What Is Pro Bono, And Why Every Lawyer Have to Do it?


PRO BONO activity entails collaborating with external organizations to assist in providing legal services, research, and training. This could be accomplished through charitable organizations, schools, or law centers. It could be working in a law clinic, conducting legal research, or presenting to kids on a legal topic. You should not mistake Pro bono work with experience working in a law firm. The two may overlap in some instances.

Thus, pro bono encompasses a broad range of voluntary activities with a legal focus. There are numerous additional chances for Career and Skills Development. This may include reading to children in local schools or volunteering at a local hospital.

Why should I bother?

The primary motive for performing pro bono work is to provide a service to the community that is not available. You possess legal and other expertise in short supply and high demand. The cost of expert legal services is prohibitively expensive for most people. The public funding system is insufficient. Legal charities are also constantly needing assistance from persons with legal knowledge. To give an excellent service, you must show dedication to your pro bono work. This means that you should get involved if you are prepared to make that commitment.

Pro bono work of the highest caliber will undoubtedly aid in your development as a lawyer and person. It may provide you with the necessary experience dealing with real-world clients, interviewing, conducting research, and drafting. It may open your eyes to new ideas on social and other cultural issues unfamiliar to you. This will benefit you both professionally and personally.

Pro bono experience relevant to your preferred professional path may assist you in achieving your goals. Thus, students interested in careers in criminal law may find that dealing with juvenile offenders is appealing to prospective employers. However, high-quality pro bono work may reflect a dedication to justice. It also shows employers’ diligence, flexibility, teamwork, open-mindedness, organization, and other desirable characteristics and values.

Volunteering or pro bono work?

It makes sense for students interested in pursuing a career in law to engage in pro bono work. This best utilizes their abilities and helps them develop as lawyers. The opportunities are not limitless. Finding suitable solutions that fit studies, jobs, and other responsibilities can be challenging. Additionally, some students are uninterested in pursuing a legal career. It is critical to consider volunteering in a broader context for all of these reasons. This can benefit the community and students as pro bono labor. There are much more general volunteer opportunities than pro bono opportunities. It is unquestionably preferable to volunteer than to give up looking for a good pro bono opportunity.

What form of pro bono work is available?

Students should consider a variety of variables when selecting pro bono employment. Specific activities would be more appropriate for sure students than others. The following are the factors to consider:

A word of advice to undergraduates

There are numerous initiatives in which you can get involved, and these opportunities expand as your degree progresses. You may like to begin with a presentation in your first or second year and progress to leading Debate Mate seminars. You can participate in advocacy with the Free Representation Unit in your last year. For additional guidance, please read the remainder of these remarks.

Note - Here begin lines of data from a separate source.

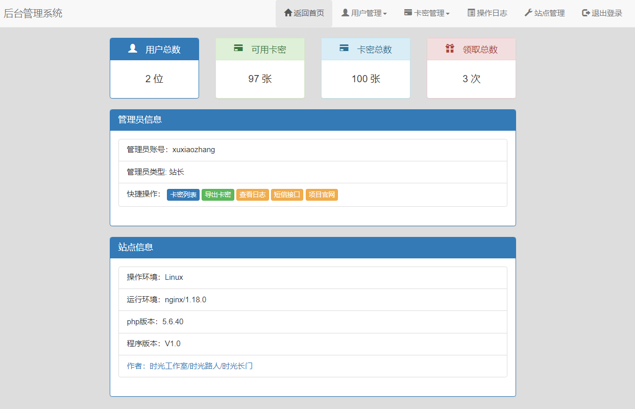Click the gift icon on 领取总数 card header
This screenshot has width=635, height=409.
pos(450,49)
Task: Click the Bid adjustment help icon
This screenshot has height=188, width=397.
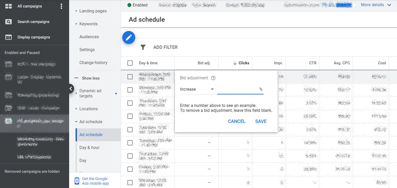Action: tap(213, 78)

Several projects are for postgraduates or senior undergraduates due to the providers’ preference for more experienced students.


You must devote sufficient time to a project and be dependable. If you’re worried about a conflict with your studies or paid work, choose a project that meets your needs.

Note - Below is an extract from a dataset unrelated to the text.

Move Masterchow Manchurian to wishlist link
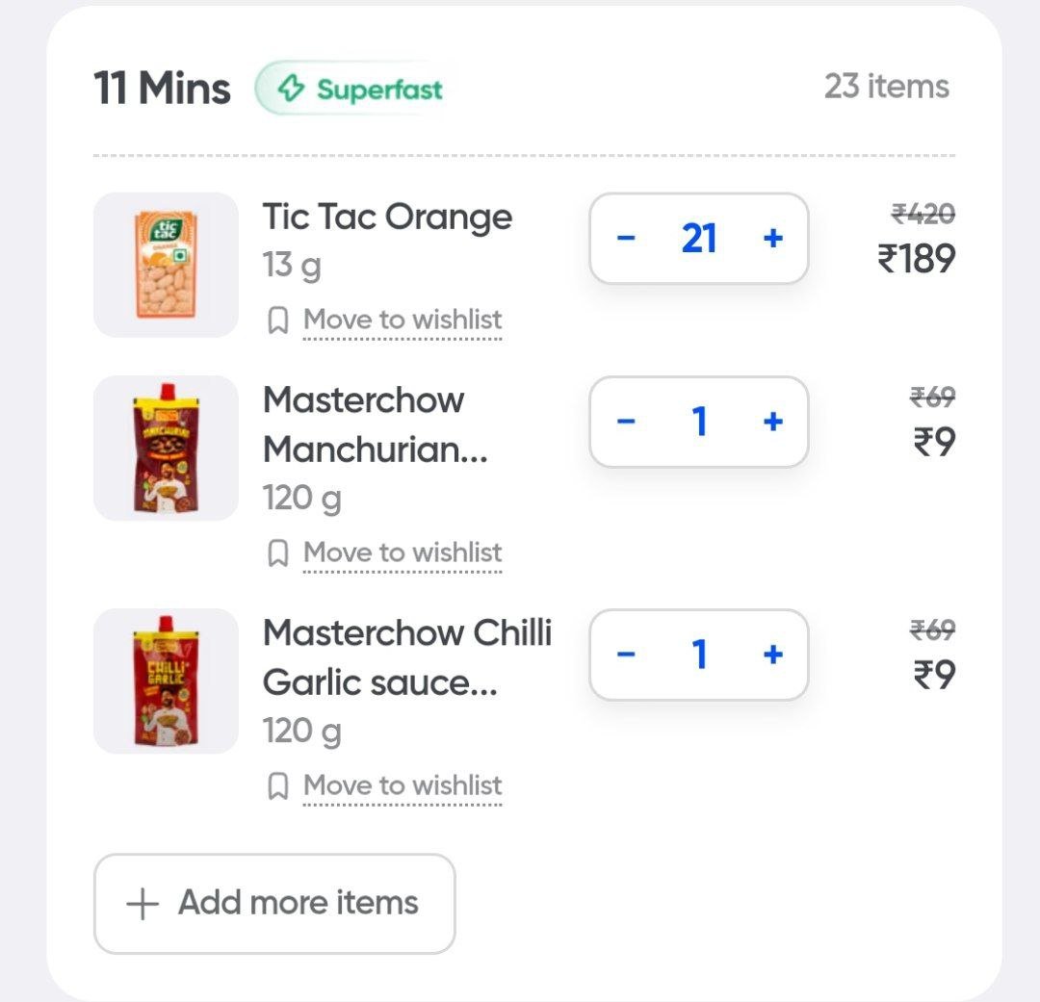1040x1002 pixels. click(x=403, y=552)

Depending on the project, you may be required to volunteer one day each week at a local charity. This necessitates a consistent commitment. Pro bono activities, such as campaigning for the Free Representation Unit, maybe more uncommon. Other jobs may need you to research on your own time on weekends or evenings. This is also more adaptable.

Appropriate and level

You should choose pro bono work that is a good fit for your abilities, skills, and objectives. Students with less experience may prefer to begin with administrative duties, such as assisting a lawyer at a law clinic. Those interested in developing their advocacy skills may start with presentations in schools. Students interested in practicing advocacy can then progress to giving free advocacy. Some engage in research-based activities that help them improve their writing and case-research skills.

Interests and qualifications

It’s great to expand on prior experience and interests. As a result, you may be interested in the environment, human rights, children’s rights, refugees, or criminal justice. The most critical factor is demonstrating a high level of commitment to the project you intend to participate in. Suppose you have already volunteered with a charity and would like to do so again. That is perfect if their work includes a legal component, all the better. You might be able to create such a project on your own. While it is worthwhile to seek out pro bono work related to your professional goals, it is not required.

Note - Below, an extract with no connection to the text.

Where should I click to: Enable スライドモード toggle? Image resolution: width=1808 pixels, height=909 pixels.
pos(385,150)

Opportunities available to City Law School students

Many students’ challenge is securing opportunities to perform pro bono work. Numerous organizations do not publicize this type of work. Other, more recognizable charities, such as Amnesty International, have a high demand for their internship programs. These frequently need three to six months of full-time devotion and are incompatible with full-time students. Often, small organizations may not respond to unsolicited letters submitted by students.

Students should research organizations in their neighborhoods and approach them personally. Additionally, they should discuss launching projects with charities they have already collaborated with. We may be able to explore new opportunities with several local charities.